Your objective
Convert every one of the rows below into a Markdown table with two columns, No. for the row number and Line for the line itself. Skip any blank lines.

Exercise inputs
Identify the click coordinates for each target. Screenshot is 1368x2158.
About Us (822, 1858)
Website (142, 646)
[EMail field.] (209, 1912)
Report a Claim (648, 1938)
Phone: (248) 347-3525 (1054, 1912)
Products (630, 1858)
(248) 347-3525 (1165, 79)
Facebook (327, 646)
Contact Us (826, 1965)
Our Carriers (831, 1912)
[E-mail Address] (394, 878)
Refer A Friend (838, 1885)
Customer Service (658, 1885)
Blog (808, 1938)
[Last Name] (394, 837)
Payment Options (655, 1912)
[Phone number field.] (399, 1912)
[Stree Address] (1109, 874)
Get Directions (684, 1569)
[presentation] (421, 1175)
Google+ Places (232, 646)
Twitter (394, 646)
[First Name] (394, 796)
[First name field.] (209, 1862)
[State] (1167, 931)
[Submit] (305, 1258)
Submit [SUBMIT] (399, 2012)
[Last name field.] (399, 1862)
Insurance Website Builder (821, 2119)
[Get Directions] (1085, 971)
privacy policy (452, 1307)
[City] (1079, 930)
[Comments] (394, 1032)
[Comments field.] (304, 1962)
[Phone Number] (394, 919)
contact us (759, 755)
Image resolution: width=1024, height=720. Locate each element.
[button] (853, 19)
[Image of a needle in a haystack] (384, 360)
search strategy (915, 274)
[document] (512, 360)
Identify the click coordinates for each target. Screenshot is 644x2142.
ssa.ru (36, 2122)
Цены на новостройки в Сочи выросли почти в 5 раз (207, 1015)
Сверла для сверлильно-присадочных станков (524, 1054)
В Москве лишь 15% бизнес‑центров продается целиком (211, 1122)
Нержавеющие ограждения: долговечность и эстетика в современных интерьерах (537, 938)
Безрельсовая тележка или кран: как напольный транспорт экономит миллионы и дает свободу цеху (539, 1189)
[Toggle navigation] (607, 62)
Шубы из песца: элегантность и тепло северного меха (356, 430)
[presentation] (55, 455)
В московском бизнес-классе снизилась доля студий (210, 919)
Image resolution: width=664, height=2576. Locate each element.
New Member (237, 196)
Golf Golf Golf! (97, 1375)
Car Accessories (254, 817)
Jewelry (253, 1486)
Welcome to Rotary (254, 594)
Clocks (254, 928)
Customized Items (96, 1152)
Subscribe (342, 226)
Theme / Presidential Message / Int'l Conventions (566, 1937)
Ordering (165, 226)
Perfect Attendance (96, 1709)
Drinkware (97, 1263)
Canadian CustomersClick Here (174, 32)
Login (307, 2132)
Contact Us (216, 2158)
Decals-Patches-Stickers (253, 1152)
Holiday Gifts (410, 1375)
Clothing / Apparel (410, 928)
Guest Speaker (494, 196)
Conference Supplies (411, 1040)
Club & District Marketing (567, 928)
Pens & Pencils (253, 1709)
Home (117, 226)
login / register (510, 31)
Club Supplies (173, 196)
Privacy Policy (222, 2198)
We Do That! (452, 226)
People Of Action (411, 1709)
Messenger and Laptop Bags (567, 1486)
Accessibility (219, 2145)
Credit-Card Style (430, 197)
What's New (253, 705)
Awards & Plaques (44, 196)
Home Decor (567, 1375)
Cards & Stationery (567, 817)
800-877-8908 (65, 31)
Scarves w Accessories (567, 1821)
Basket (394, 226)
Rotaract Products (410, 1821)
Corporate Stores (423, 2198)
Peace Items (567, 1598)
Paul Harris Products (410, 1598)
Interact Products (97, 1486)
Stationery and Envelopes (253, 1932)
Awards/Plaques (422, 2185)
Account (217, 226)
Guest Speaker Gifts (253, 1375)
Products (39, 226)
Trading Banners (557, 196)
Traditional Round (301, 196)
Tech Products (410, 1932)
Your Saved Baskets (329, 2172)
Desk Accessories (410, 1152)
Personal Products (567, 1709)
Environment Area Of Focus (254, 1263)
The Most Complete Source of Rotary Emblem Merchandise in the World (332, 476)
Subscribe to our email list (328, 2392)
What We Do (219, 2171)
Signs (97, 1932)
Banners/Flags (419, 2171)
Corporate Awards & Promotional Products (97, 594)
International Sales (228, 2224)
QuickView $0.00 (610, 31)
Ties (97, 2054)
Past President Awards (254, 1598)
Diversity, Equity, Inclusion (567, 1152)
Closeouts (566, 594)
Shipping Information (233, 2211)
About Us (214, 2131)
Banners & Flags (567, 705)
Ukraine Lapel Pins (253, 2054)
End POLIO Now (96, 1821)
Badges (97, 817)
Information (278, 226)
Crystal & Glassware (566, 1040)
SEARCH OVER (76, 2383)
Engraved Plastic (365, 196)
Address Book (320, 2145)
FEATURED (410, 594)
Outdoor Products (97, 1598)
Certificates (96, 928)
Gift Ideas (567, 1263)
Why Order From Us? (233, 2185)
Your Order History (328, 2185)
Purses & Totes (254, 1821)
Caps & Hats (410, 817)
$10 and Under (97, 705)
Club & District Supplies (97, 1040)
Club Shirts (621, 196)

The output
| No. | Line |
|---|---|
| 1 | Identify the click coordinates for each target. Screenshot is 1368x2158. |
| 2 | About Us (822, 1858) |
| 3 | Website (142, 646) |
| 4 | [EMail field.] (209, 1912) |
| 5 | Report a Claim (648, 1938) |
| 6 | Phone: (248) 347-3525 (1054, 1912) |
| 7 | Products (630, 1858) |
| 8 | (248) 347-3525 (1165, 79) |
| 9 | Facebook (327, 646) |
| 10 | Contact Us (826, 1965) |
| 11 | Our Carriers (831, 1912) |
| 12 | [E-mail Address] (394, 878) |
| 13 | Refer A Friend (838, 1885) |
| 14 | Customer Service (658, 1885) |
| 15 | Blog (808, 1938) |
| 16 | [Last Name] (394, 837) |
| 17 | Payment Options (655, 1912) |
| 18 | [Phone number field.] (399, 1912) |
| 19 | [Stree Address] (1109, 874) |
| 20 | Get Directions (684, 1569) |
| 21 | [presentation] (421, 1175) |
| 22 | Google+ Places (232, 646) |
| 23 | Twitter (394, 646) |
| 24 | [First Name] (394, 796) |
| 25 | [First name field.] (209, 1862) |
| 26 | [State] (1167, 931) |
| 27 | [Submit] (305, 1258) |
| 28 | Submit [SUBMIT] (399, 2012) |
| 29 | [Last name field.] (399, 1862) |
| 30 | Insurance Website Builder (821, 2119) |
| 31 | [Get Directions] (1085, 971) |
| 32 | privacy policy (452, 1307) |
| 33 | [City] (1079, 930) |
| 34 | [Comments] (394, 1032) |
| 35 | [Comments field.] (304, 1962) |
| 36 | [Phone Number] (394, 919) |
| 37 | contact us (759, 755) |
| 38 | Image resolution: width=1024, height=720. Locate each element. |
| 39 | [button] (853, 19) |
| 40 | [Image of a needle in a haystack] (384, 360) |
| 41 | search strategy (915, 274) |
| 42 | [document] (512, 360) |
| 43 | Identify the click coordinates for each target. Screenshot is 644x2142. |
| 44 | ssa.ru (36, 2122) |
| 45 | Цены на новостройки в Сочи выросли почти в 5 раз (207, 1015) |
| 46 | Сверла для сверлильно-присадочных станков (524, 1054) |
| 47 | В Москве лишь 15% бизнес‑центров продается целиком (211, 1122) |
| 48 | Нержавеющие ограждения: долговечность и эстетика в современных интерьерах (537, 938) |
| 49 | Безрельсовая тележка или кран: как напольный транспорт экономит миллионы и дает свободу цеху (539, 1189) |
| 50 | [Toggle navigation] (607, 62) |
| 51 | Шубы из песца: элегантность и тепло северного меха (356, 430) |
| 52 | [presentation] (55, 455) |
| 53 | В московском бизнес-классе снизилась доля студий (210, 919) |
| 54 | Image resolution: width=664, height=2576. Locate each element. |
| 55 | New Member (237, 196) |
| 56 | Golf Golf Golf! (97, 1375) |
| 57 | Car Accessories (254, 817) |
| 58 | Jewelry (253, 1486) |
| 59 | Welcome to Rotary (254, 594) |
| 60 | Clocks (254, 928) |
| 61 | Customized Items (96, 1152) |
| 62 | Subscribe (342, 226) |
| 63 | Theme / Presidential Message / Int'l Conventions (566, 1937) |
| 64 | Ordering (165, 226) |
| 65 | Perfect Attendance (96, 1709) |
| 66 | Drinkware (97, 1263) |
| 67 | Canadian CustomersClick Here (174, 32) |
| 68 | Login (307, 2132) |
| 69 | Contact Us (216, 2158) |
| 70 | Decals-Patches-Stickers (253, 1152) |
| 71 | Holiday Gifts (410, 1375) |
| 72 | Clothing / Apparel (410, 928) |
| 73 | Guest Speaker (494, 196) |
| 74 | Conference Supplies (411, 1040) |
| 75 | Club & District Marketing (567, 928) |
| 76 | Pens & Pencils (253, 1709) |
| 77 | Home (117, 226) |
| 78 | login / register (510, 31) |
| 79 | Club Supplies (173, 196) |
| 80 | Privacy Policy (222, 2198) |
| 81 | We Do That! (452, 226) |
| 82 | People Of Action (411, 1709) |
| 83 | Messenger and Laptop Bags (567, 1486) |
| 84 | Accessibility (219, 2145) |
| 85 | Credit-Card Style (430, 197) |
| 86 | What's New (253, 705) |
| 87 | Awards & Plaques (44, 196) |
| 88 | Home Decor (567, 1375) |
| 89 | Cards & Stationery (567, 817) |
| 90 | 800-877-8908 (65, 31) |
| 91 | Scarves w Accessories (567, 1821) |
| 92 | Basket (394, 226) |
| 93 | Rotaract Products (410, 1821) |
| 94 | Corporate Stores (423, 2198) |
| 95 | Peace Items (567, 1598) |
| 96 | Paul Harris Products (410, 1598) |
| 97 | Interact Products (97, 1486) |
| 98 | Stationery and Envelopes (253, 1932) |
| 99 | Awards/Plaques (422, 2185) |
| 100 | Account (217, 226) |
| 101 | Guest Speaker Gifts (253, 1375) |
| 102 | Products (39, 226) |
| 103 | Trading Banners (557, 196) |
| 104 | Traditional Round (301, 196) |
| 105 | Tech Products (410, 1932) |
| 106 | Your Saved Baskets (329, 2172) |
| 107 | Desk Accessories (410, 1152) |
| 108 | Personal Products (567, 1709) |
| 109 | Environment Area Of Focus (254, 1263) |
| 110 | The Most Complete Source of Rotary Emblem Merchandise in the World (332, 476) |
| 111 | Subscribe to our email list (328, 2392) |
| 112 | What We Do (219, 2171) |
| 113 | Signs (97, 1932) |
| 114 | Banners/Flags (419, 2171) |
| 115 | Corporate Awards & Promotional Products (97, 594) |
| 116 | International Sales (228, 2224) |
| 117 | QuickView $0.00 (610, 31) |
| 118 | Ties (97, 2054) |
| 119 | Past President Awards (254, 1598) |
| 120 | Diversity, Equity, Inclusion (567, 1152) |
| 121 | Closeouts (566, 594) |
| 122 | Shipping Information (233, 2211) |
| 123 | About Us (214, 2131) |
| 124 | Banners & Flags (567, 705) |
| 125 | Ukraine Lapel Pins (253, 2054) |
| 126 | End POLIO Now (96, 1821) |
| 127 | Badges (97, 817) |
| 128 | Information (278, 226) |
| 129 | Crystal & Glassware (566, 1040) |
| 130 | SEARCH OVER (76, 2383) |
| 131 | Engraved Plastic (365, 196) |
| 132 | Address Book (320, 2145) |
| 133 | FEATURED (410, 594) |
| 134 | Outdoor Products (97, 1598) |
| 135 | Certificates (96, 928) |
| 136 | Gift Ideas (567, 1263) |
| 137 | Why Order From Us? (233, 2185) |
| 138 | Your Order History (328, 2185) |
| 139 | Purses & Totes (254, 1821) |
| 140 | Caps & Hats (410, 817) |
| 141 | $10 and Under (97, 705) |
| 142 | Club & District Supplies (97, 1040) |
| 143 | Club Shirts (621, 196) |